In this respect, Mujica’s story reminds me of the story of the Ancient Greek kynic Diogenes, who was famously called Diogenes the Dog for his simple living habits, and because he set up house in a barrel. According to the German writer Peter Sloterdijk, who has written a biography of Diogenes, he lived in a barrel and was called a Dog because he behaved like an animal. Does this mean, then, that Diogenes was an uncivilized beast? Perhaps, but this is not really Sloterdijk’s point, nor the value of thinking about Mujica, because the real beasts of contemporary society are us, the masses who are wedded to the infernal cycle of production and consumption which means that we never do anything, but simply reproduce the conditions of life. I cannot live without my luxuries, so I must work all hours God sends in order to keep myself in this situation. This is truly a natural condition, a metabolism, because we have no time to do anything other than work and shop. By shunning this life-style, what Diogenes offered, and Mujica offers, is ironically a vision of a more human life, where we have time to think, and live, without feeling like the end of the world is just around the next corner.
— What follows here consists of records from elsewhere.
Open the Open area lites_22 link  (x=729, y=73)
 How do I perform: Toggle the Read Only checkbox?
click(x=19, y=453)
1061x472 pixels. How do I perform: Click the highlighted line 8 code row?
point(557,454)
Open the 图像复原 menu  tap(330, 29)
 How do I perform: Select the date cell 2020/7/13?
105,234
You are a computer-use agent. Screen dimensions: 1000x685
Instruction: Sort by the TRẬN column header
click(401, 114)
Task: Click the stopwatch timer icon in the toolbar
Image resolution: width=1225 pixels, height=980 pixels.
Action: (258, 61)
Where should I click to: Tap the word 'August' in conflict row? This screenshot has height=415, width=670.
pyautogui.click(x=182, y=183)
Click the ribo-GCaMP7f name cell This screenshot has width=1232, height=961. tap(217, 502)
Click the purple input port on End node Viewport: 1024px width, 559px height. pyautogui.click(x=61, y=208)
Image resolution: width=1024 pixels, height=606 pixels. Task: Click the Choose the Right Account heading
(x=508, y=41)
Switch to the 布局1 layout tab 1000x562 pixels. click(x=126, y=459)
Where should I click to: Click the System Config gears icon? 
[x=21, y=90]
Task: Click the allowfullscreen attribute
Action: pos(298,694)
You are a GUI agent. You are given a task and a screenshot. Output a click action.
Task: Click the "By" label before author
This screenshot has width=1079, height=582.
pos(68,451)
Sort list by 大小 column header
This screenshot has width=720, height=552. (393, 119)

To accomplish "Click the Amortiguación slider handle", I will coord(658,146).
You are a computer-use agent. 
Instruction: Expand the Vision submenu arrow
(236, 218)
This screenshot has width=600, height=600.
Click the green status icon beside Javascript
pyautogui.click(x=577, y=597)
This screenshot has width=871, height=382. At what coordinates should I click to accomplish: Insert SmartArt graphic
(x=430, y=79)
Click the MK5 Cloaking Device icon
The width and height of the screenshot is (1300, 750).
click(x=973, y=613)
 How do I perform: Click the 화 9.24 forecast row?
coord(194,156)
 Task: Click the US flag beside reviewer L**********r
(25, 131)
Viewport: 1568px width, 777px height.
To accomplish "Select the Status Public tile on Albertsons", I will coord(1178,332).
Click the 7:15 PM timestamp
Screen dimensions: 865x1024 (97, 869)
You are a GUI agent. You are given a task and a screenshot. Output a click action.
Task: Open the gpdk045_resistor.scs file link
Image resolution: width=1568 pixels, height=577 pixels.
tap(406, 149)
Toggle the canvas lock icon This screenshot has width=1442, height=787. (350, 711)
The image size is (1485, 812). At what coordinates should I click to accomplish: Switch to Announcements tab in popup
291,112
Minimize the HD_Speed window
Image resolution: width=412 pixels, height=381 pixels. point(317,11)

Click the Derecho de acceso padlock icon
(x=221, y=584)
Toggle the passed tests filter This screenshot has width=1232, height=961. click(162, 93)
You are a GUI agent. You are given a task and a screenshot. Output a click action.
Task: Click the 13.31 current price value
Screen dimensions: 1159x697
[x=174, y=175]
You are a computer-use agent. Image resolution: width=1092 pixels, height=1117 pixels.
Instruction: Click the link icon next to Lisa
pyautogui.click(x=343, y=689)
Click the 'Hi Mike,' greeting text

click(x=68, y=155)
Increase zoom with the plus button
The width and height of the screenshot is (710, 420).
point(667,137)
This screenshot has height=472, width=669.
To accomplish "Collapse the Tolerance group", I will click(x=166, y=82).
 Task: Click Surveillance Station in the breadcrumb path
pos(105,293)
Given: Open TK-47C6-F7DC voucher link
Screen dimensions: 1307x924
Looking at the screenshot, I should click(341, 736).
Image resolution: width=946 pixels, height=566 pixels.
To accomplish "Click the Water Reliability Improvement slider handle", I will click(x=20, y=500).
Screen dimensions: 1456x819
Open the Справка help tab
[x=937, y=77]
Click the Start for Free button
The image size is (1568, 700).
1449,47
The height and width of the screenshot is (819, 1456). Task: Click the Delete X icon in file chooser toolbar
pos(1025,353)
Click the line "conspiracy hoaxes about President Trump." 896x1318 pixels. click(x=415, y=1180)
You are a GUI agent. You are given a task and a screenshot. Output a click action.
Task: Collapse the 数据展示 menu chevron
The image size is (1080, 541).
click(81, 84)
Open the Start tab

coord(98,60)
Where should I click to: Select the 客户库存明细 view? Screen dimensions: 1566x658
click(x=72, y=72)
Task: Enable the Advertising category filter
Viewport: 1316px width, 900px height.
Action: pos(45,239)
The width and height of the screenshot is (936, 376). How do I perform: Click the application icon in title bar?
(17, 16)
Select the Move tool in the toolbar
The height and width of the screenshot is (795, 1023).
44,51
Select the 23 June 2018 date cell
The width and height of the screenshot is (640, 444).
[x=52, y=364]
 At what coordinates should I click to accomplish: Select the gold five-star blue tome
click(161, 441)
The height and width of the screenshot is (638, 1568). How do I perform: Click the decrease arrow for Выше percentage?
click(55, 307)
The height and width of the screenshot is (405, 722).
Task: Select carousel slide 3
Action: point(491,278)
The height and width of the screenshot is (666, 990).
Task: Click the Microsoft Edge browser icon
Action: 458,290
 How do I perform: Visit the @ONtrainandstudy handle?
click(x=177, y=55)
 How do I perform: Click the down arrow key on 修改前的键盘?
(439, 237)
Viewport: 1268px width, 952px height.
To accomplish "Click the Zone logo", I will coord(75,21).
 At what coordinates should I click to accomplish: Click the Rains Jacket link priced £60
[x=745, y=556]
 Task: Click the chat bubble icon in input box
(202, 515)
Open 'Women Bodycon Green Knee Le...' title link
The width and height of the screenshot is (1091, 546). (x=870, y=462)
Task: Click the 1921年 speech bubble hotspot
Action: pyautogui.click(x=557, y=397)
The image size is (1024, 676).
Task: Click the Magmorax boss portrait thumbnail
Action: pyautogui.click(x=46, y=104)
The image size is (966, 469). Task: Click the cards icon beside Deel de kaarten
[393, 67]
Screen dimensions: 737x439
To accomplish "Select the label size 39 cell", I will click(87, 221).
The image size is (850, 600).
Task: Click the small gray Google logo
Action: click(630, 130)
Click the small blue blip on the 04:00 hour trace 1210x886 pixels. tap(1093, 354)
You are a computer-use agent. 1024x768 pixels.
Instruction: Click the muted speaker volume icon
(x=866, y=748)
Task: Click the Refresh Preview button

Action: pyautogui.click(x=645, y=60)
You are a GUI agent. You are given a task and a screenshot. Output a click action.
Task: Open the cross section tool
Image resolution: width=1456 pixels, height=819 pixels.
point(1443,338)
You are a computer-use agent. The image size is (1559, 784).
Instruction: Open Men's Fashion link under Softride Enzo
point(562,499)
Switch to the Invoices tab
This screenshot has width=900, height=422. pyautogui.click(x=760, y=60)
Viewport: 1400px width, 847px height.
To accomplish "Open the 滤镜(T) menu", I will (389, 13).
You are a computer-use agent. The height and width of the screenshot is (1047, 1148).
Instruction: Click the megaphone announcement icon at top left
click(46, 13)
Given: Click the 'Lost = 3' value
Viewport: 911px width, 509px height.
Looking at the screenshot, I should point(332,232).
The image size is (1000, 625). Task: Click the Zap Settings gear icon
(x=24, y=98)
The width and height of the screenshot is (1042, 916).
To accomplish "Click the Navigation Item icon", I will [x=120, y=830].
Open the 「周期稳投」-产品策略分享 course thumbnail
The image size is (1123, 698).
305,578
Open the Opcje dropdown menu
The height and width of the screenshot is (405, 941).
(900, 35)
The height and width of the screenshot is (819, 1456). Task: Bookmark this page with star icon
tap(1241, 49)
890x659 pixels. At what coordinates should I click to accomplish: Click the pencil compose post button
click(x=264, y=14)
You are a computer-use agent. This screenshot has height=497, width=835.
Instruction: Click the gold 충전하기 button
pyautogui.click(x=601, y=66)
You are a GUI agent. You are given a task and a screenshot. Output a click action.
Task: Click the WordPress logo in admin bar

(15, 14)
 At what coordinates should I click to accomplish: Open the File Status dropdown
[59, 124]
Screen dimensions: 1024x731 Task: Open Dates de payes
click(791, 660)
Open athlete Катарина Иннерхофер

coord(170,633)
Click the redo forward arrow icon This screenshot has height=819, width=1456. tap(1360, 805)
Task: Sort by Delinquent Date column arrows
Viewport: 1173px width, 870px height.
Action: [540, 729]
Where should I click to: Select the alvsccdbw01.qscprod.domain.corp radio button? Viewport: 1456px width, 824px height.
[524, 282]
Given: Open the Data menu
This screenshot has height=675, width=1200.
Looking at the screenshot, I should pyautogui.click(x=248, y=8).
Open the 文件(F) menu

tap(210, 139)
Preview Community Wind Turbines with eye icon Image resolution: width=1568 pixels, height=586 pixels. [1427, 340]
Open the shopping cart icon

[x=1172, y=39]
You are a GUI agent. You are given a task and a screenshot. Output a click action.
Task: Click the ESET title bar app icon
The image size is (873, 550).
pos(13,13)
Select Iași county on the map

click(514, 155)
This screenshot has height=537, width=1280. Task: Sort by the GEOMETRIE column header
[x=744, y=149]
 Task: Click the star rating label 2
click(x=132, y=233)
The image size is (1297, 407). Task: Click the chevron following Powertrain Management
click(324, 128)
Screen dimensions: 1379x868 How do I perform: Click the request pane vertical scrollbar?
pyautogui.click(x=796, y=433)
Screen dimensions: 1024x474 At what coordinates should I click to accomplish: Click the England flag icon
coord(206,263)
It is, of course, not easy to do this, and break away from the capitalist metabolism. As Sloterdijk explains, the opposite of the Ancient kynic, who basically walks away from the society that turns him or her into a beast of burden, is the contemporary cynic, who knows how bad things are but continues to behave in the same way anyway, simply because that’s how it is, and what one does. We follow the plan, because there is no other plan. But I think that now, under conditions of austerity riots and a general state of disbelief about the value of capitalism in realising people’s hopes for the future, we stand somewhere between Sloterdijk’s cynics and kynics. On the one hand, people know things are very bad, that capitalism does not work, and so on, but they are carrying on regardless, but on the other hand, they realise something must change, that the world needs to be organised along more human, sustainable, lines, simply because the alternative to doing nothing, and cynically carrying on may be complete social, political, and ecological devastation. This is, then, the question, today – cynically keep going, or leap into the unknown? Who would have thought that the answer to this most pressing of questions would reside with a contemporary Diogenes living on a ramshackle farm on the outskirts of Montevideo who would, I’m sure, absolutely reject the view that he has anything particularly learned to say about the problem of contemporary global society?